Task description
Without pictures, return the lines from the one containing "The image size is (860, 547)." through the last line of the data below, exactly.

Given information
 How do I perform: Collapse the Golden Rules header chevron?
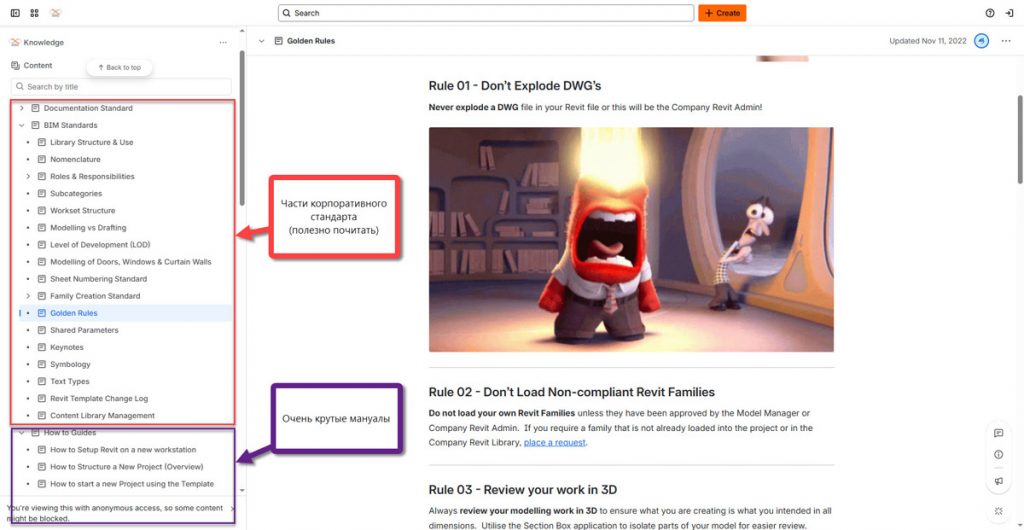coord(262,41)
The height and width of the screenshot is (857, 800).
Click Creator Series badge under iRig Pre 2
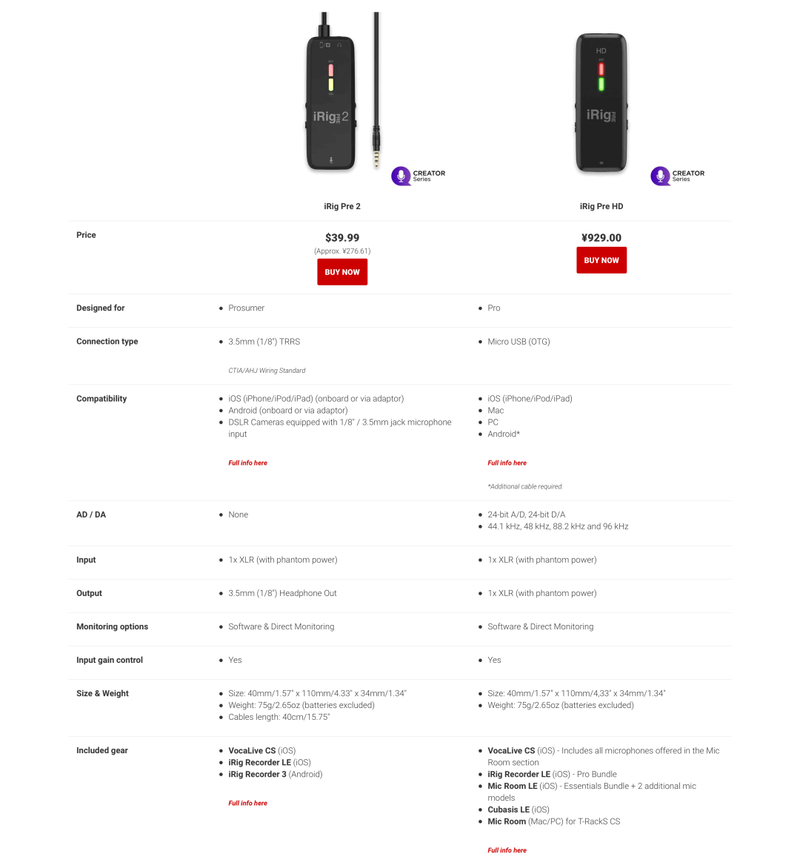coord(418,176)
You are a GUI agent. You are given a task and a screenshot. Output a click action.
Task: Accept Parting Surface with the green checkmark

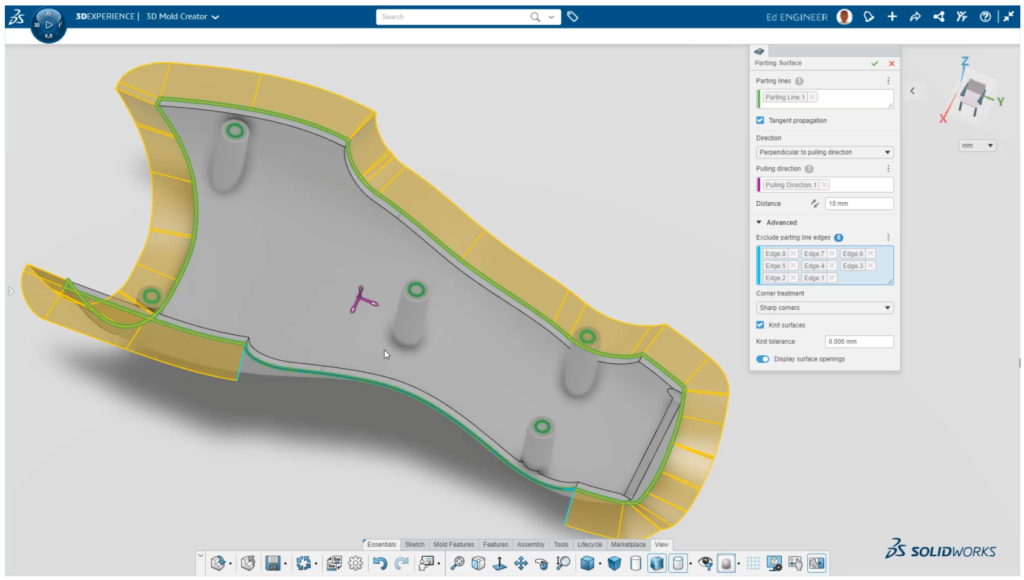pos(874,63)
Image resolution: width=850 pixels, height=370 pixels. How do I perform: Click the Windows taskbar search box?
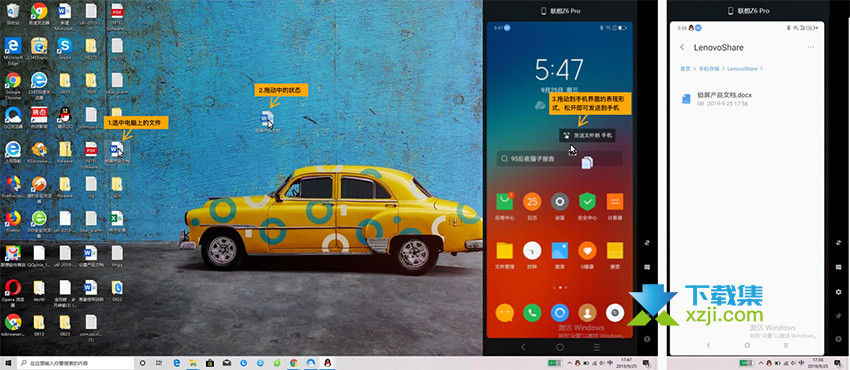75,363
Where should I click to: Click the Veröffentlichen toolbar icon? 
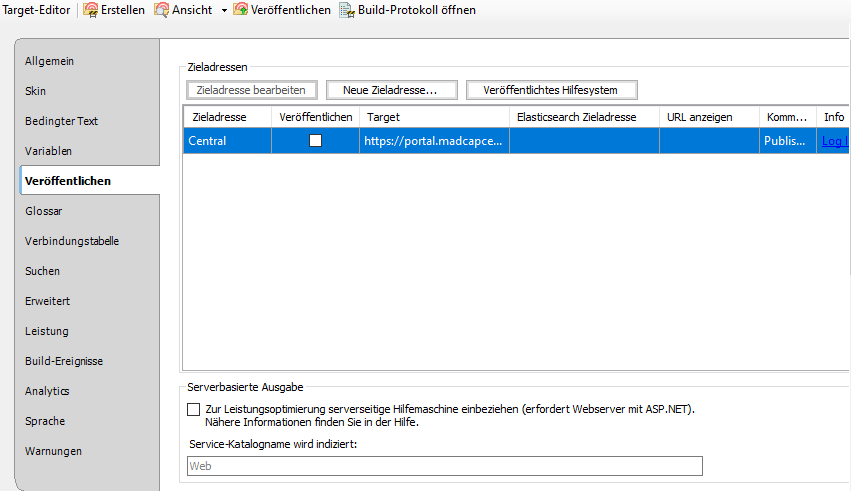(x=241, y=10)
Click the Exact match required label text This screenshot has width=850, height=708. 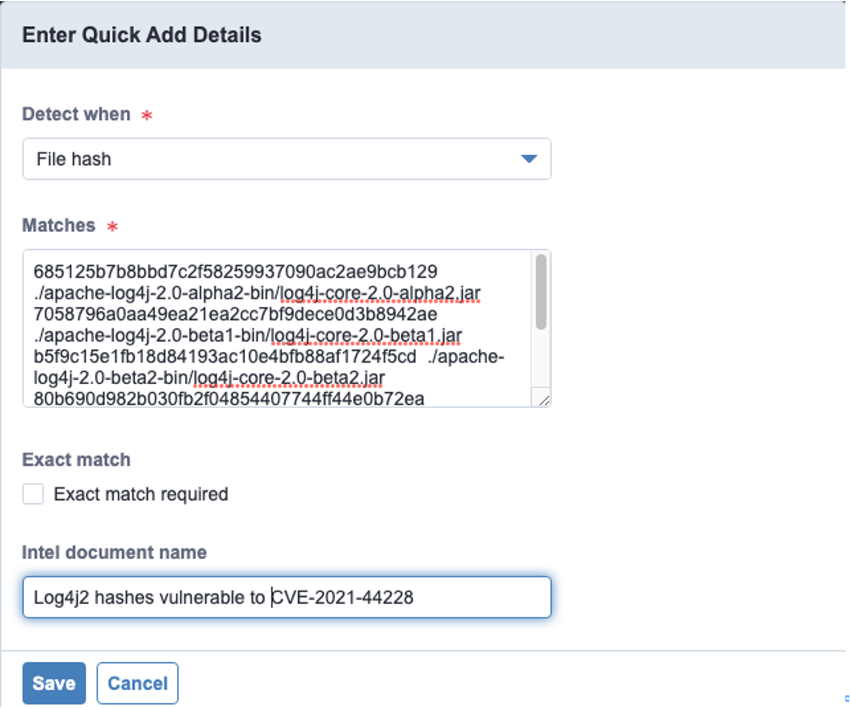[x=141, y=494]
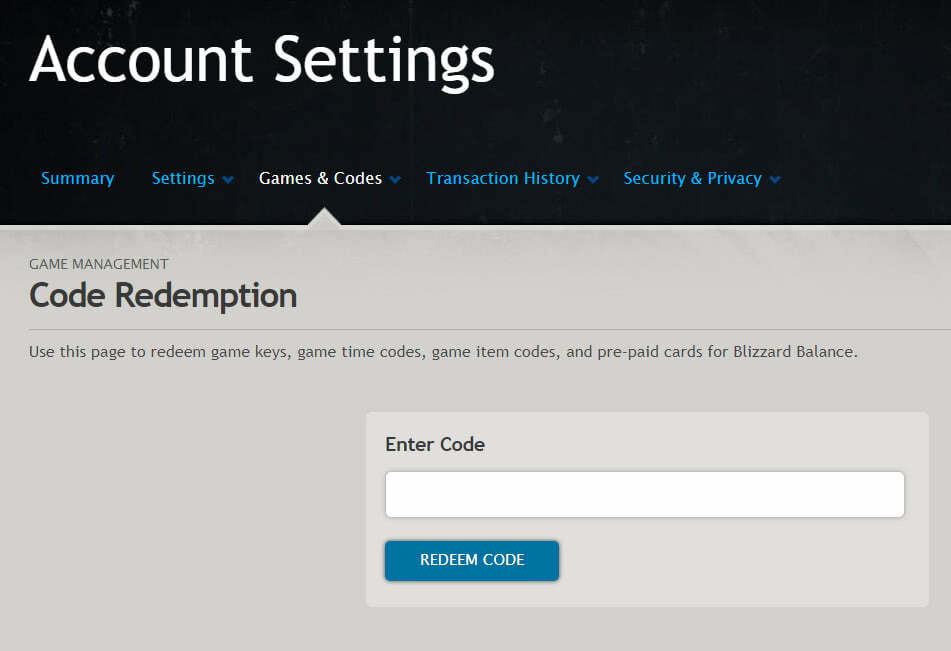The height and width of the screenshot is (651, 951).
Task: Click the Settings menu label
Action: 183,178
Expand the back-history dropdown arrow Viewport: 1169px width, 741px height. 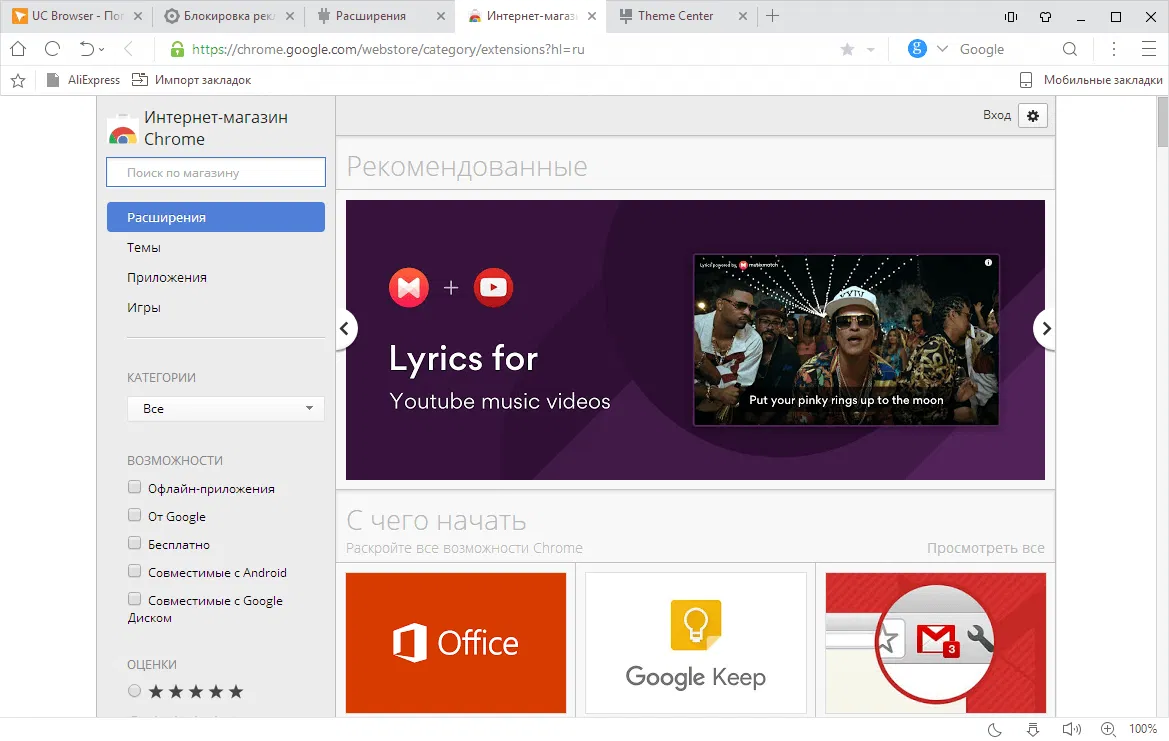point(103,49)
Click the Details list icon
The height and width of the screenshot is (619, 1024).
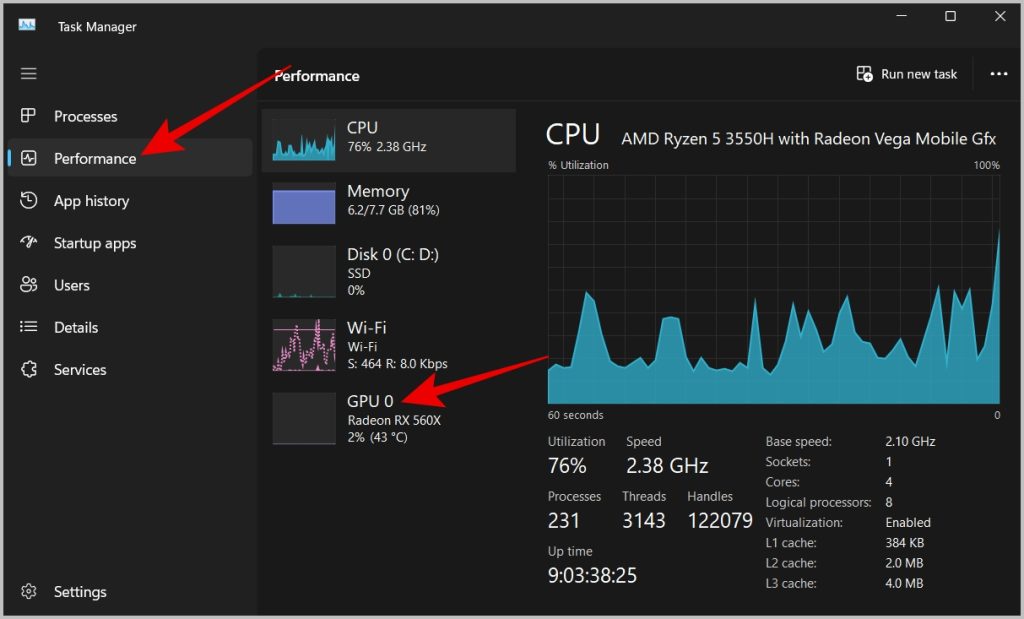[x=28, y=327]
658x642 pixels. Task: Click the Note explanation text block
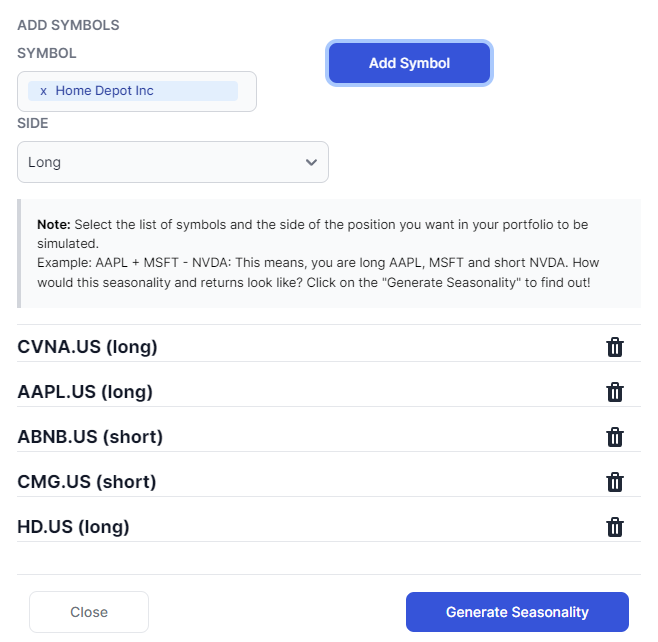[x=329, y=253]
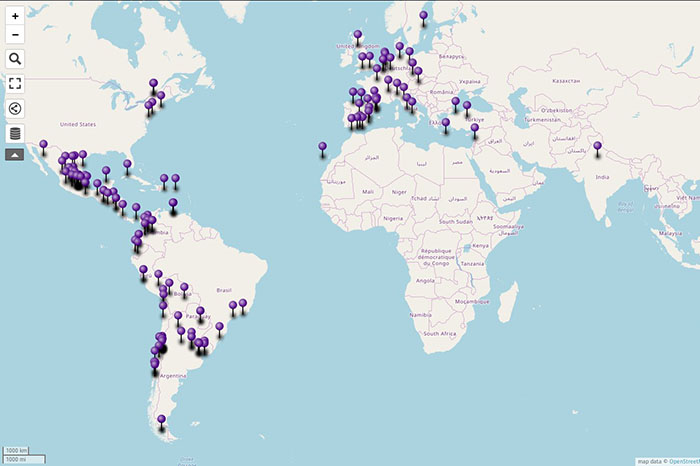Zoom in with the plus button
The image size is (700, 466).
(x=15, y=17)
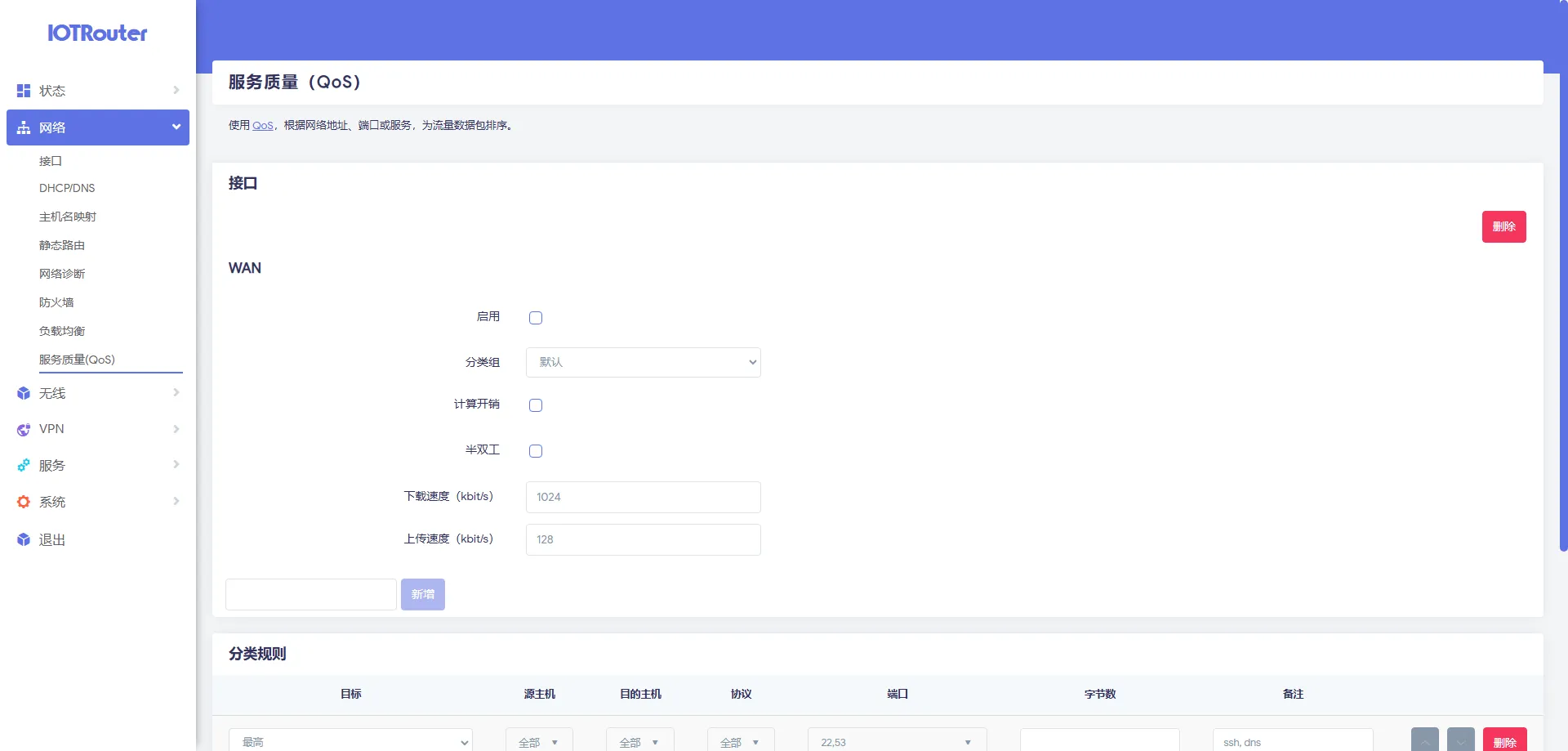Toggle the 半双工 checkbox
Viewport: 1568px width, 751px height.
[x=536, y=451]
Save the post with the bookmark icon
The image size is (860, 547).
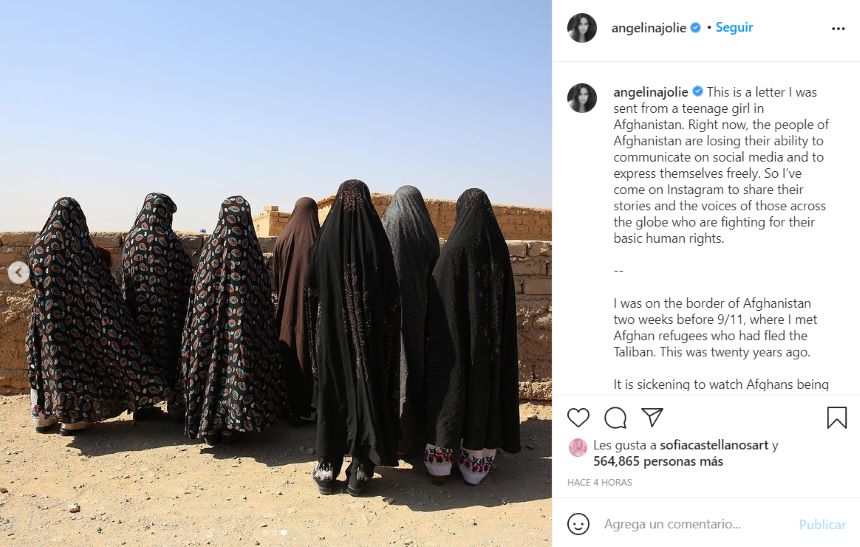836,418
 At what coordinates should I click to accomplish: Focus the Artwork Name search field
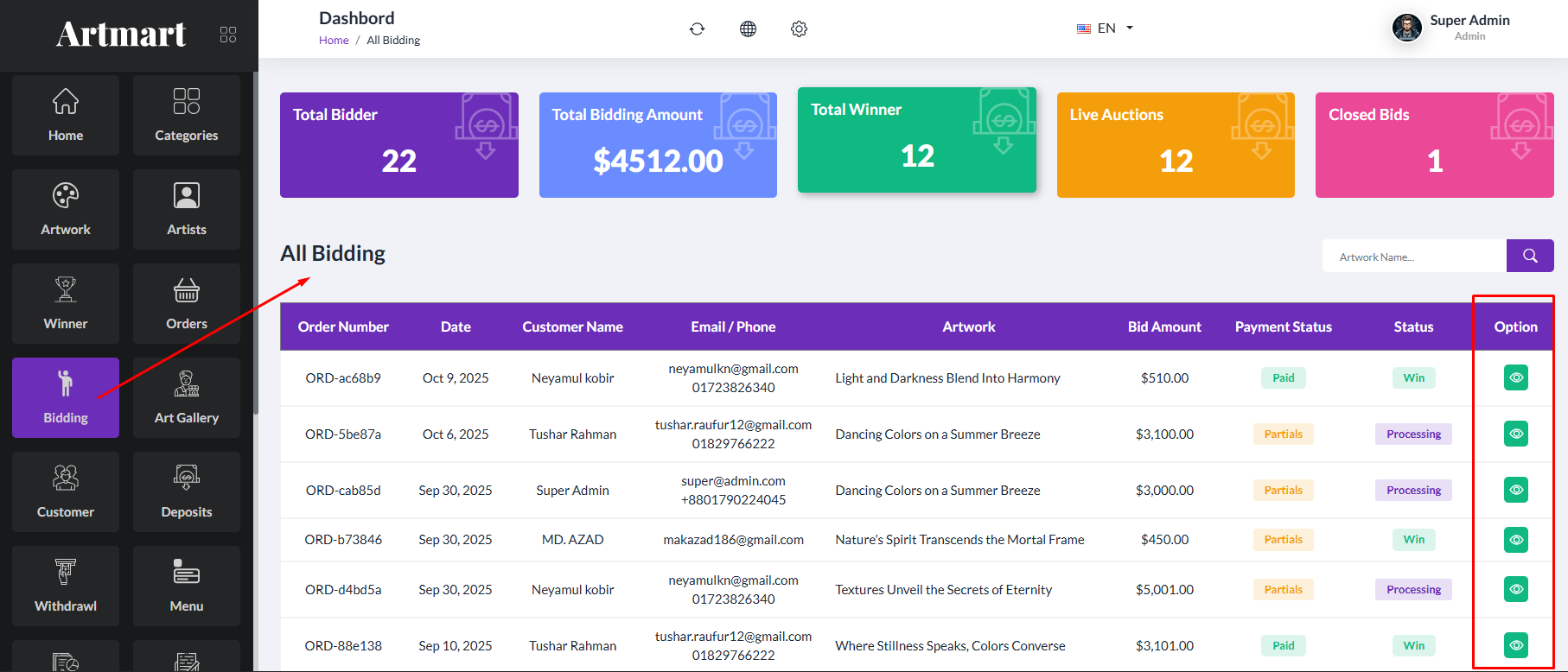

Output for this task
The image size is (860, 547).
836,418
 At what coordinates should I click to accomplish: Focus the Artwork Name search field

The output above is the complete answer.